Although often overlooked by visitors to Southeast Asia, Laos is a lovely place to visit that is most known for its charming colonial architecture, peaceful Buddhist monasteries and beautiful mountain scenery. Much less touristy than its neighbors, it has a rich and varied history, culture and heritage to delve into with quiet hill tribe villages and laidback towns hidden away amidst its vast swathes of untouched wilderness.
The only landlocked nation in the region, it lies at the heart of the Indochinese Peninsula bordered by Myanmar, China, Vietnam, Cambodia and Thailand. While it mostly consists of thick forests and rugged mountains, plains and plateaus are dotted here and there with the wide and winding Mekong River making up much of its western boundary.

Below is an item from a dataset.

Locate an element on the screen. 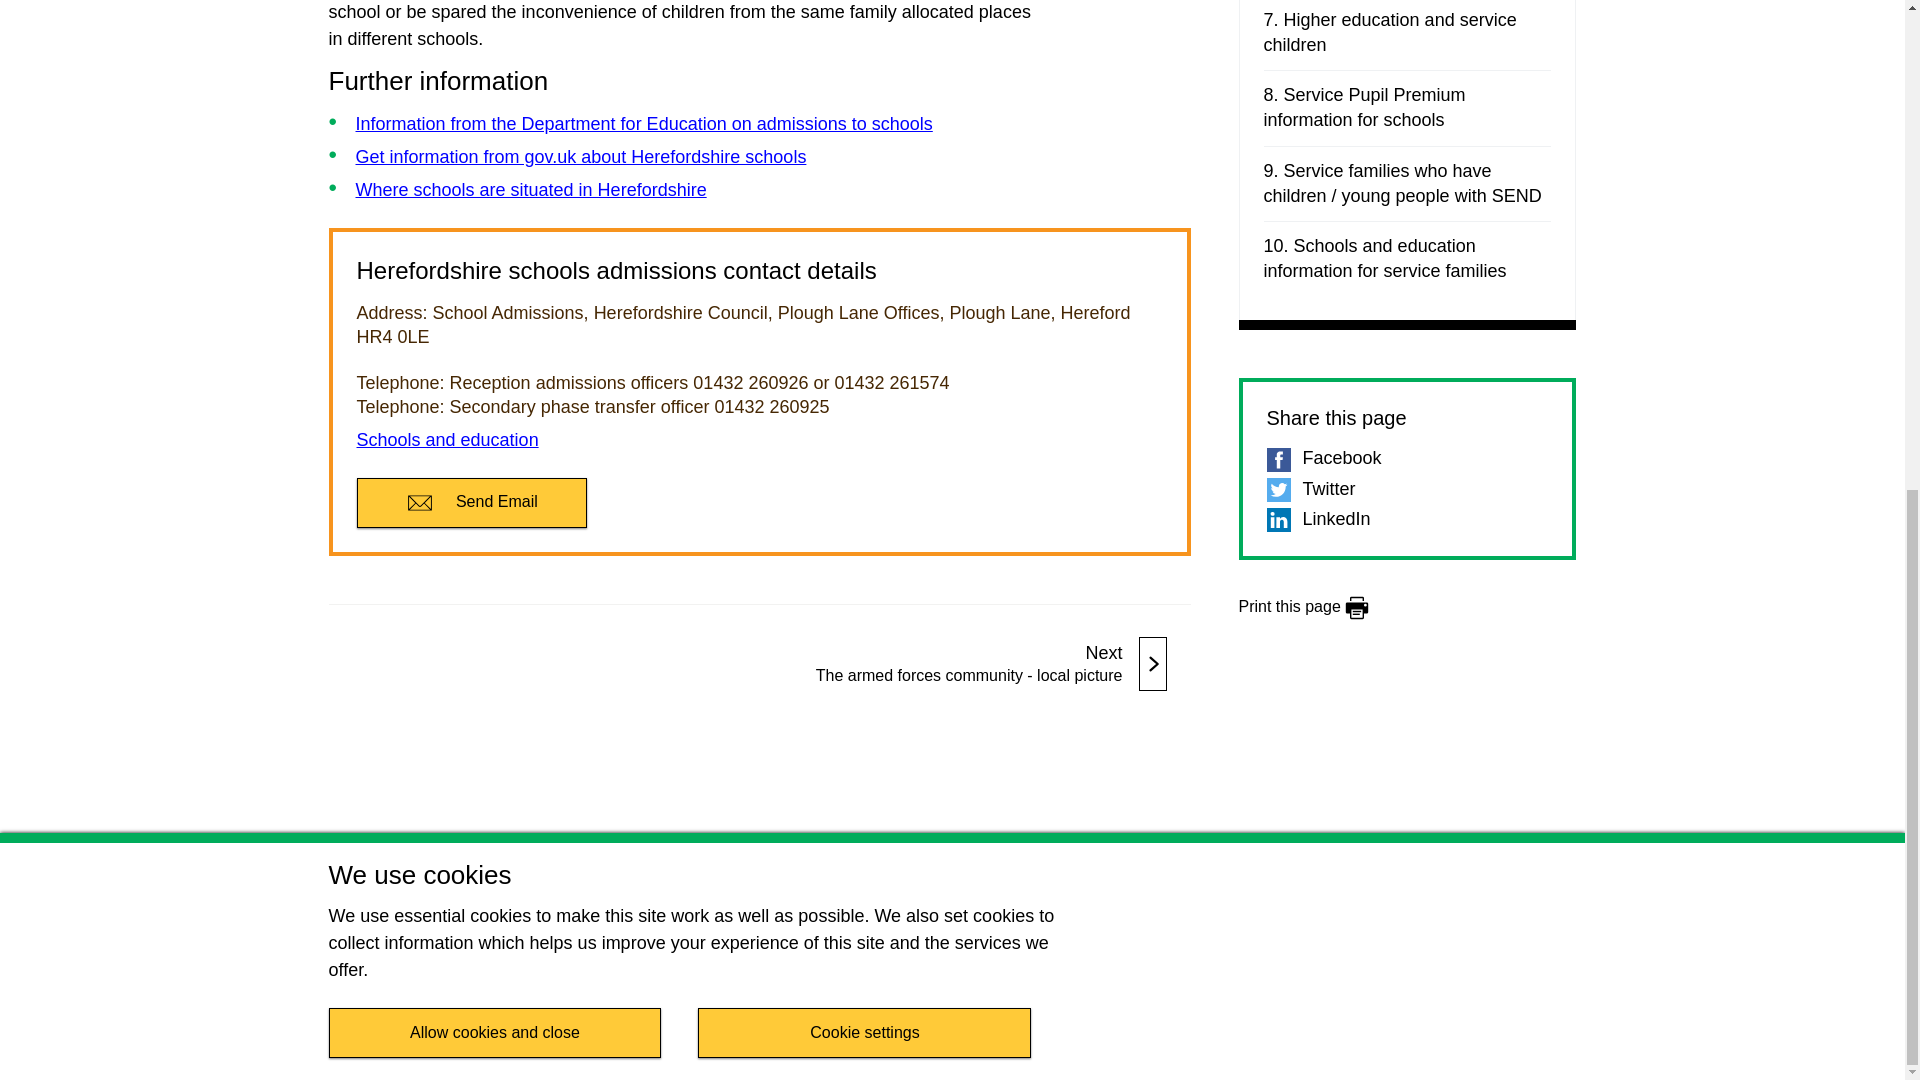 This screenshot has height=1080, width=1920. Schools and education is located at coordinates (975, 664).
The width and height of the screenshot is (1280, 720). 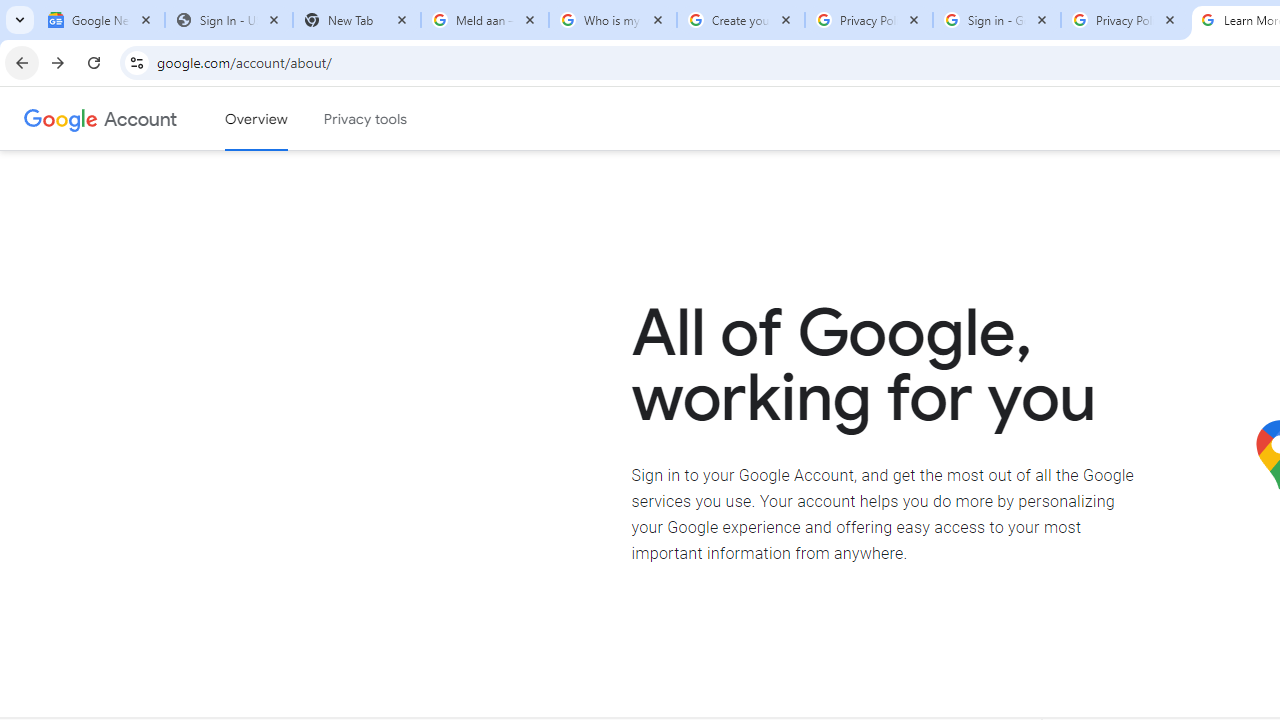 What do you see at coordinates (104, 208) in the screenshot?
I see `New` at bounding box center [104, 208].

Despite its small size, Vientiane is both the largest city and capital with most visitors simply using it as a gateway to the rest of Laos’ untold riches. It does however have a few interesting historic sites and temples to check out while ambling along the river at sunset and browsing its markets makes for the perfect, peaceful introduction to the country.

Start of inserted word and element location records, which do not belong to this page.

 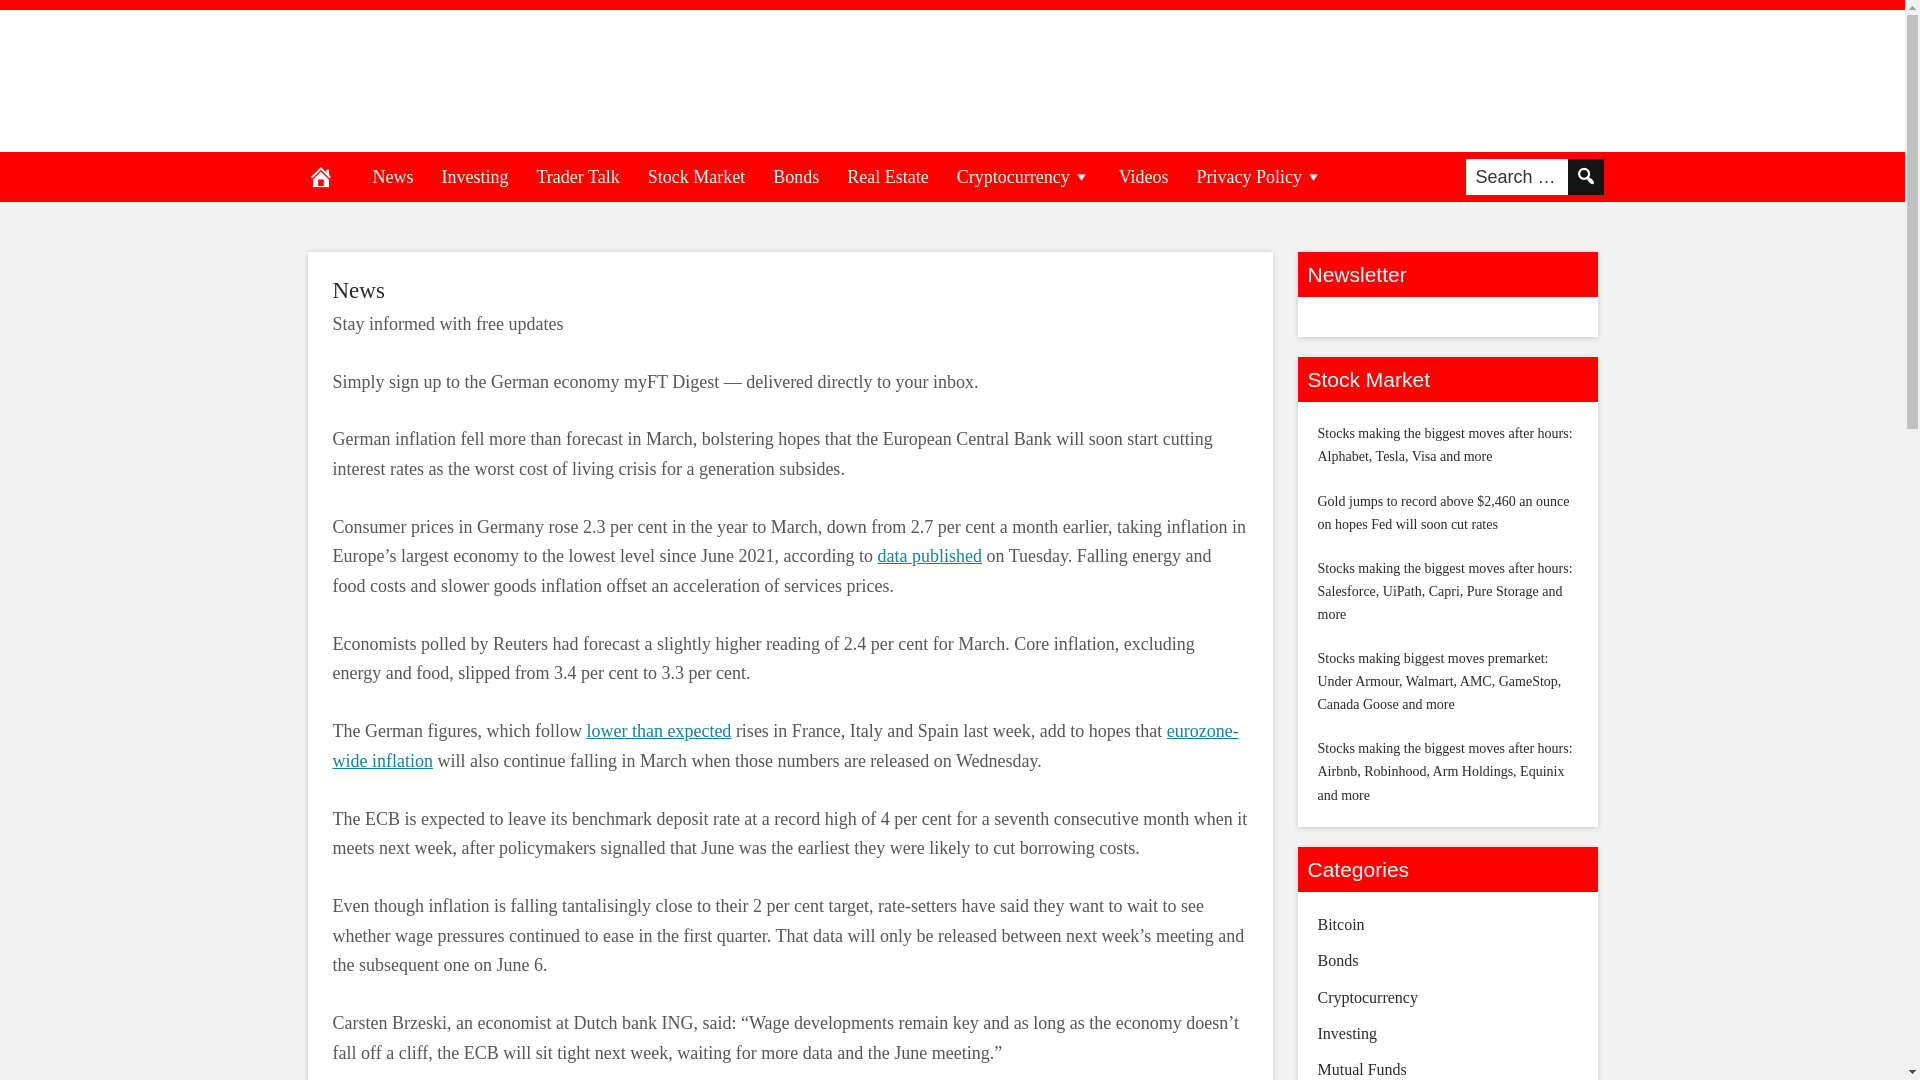 What do you see at coordinates (696, 176) in the screenshot?
I see `Stock Market` at bounding box center [696, 176].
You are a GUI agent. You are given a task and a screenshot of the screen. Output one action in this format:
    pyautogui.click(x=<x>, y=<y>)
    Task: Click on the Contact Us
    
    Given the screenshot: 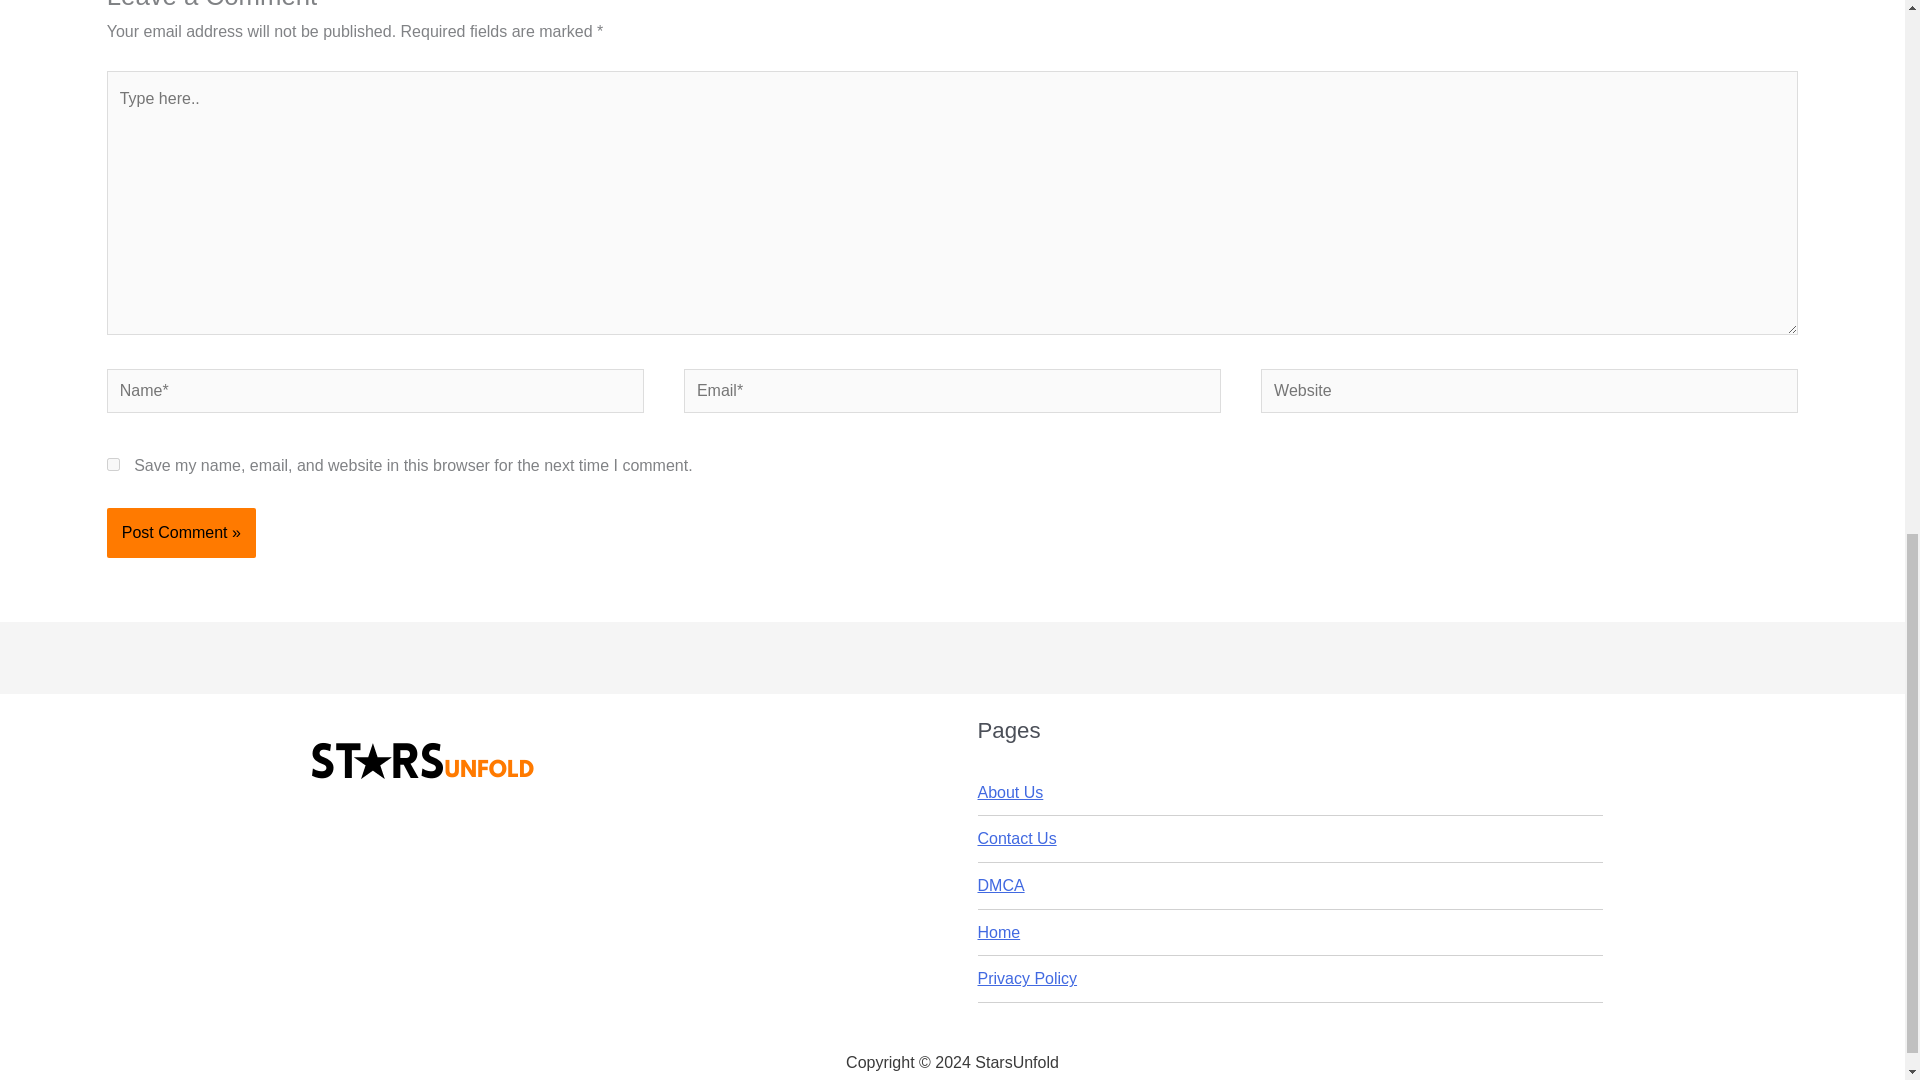 What is the action you would take?
    pyautogui.click(x=1017, y=838)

As it was formerly the capital of the kingdom, most people immediately flock to Luang Prabang for its atmospheric temples, gorgeous French colonial buildings and lively night market. Luang Namtha in the north also attracts lots of visitors thank to its stupendous scenery and day treks as does Pakse which acts as a base for exploring the phenomenal Wat Phu temple complex with boat trips around Si Phan Do or the ‘4,000 islands’ also proving popular.
Besides learning more about the customs and cultures of the hill tribe villages, many tourists also go hiking, biking and kayaking about the small country’s diverse landscapes. Other than the epic karst hills of Vang Vieng and twinkling Tad Sae Waterfalls, the vast Vieng Xai Caves and intriguing Plain of Jars count among its top attractions.